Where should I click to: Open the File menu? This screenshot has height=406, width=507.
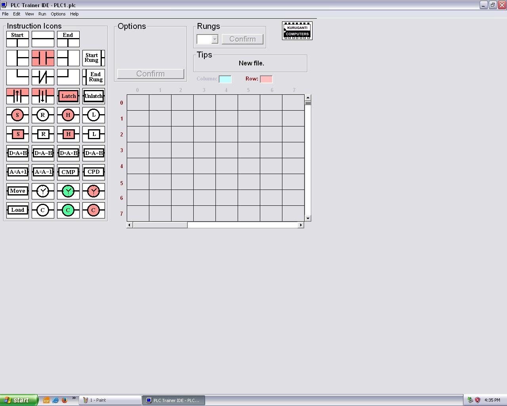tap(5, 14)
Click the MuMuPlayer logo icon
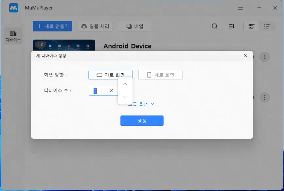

════════════════

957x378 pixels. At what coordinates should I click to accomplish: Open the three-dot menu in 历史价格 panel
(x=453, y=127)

════════════════

- **WORK TO COMPLETE**
Please repeat the records, beginning at the line that has "Where should I" and stopping after the line that has "Click the MuMuPlayer logo icon". Leave the pictures out of your answer.

- **ANSWER**
Where should I click to: Open the File menu? This screenshot has height=406, width=507.
tap(5, 14)
Click the MuMuPlayer logo icon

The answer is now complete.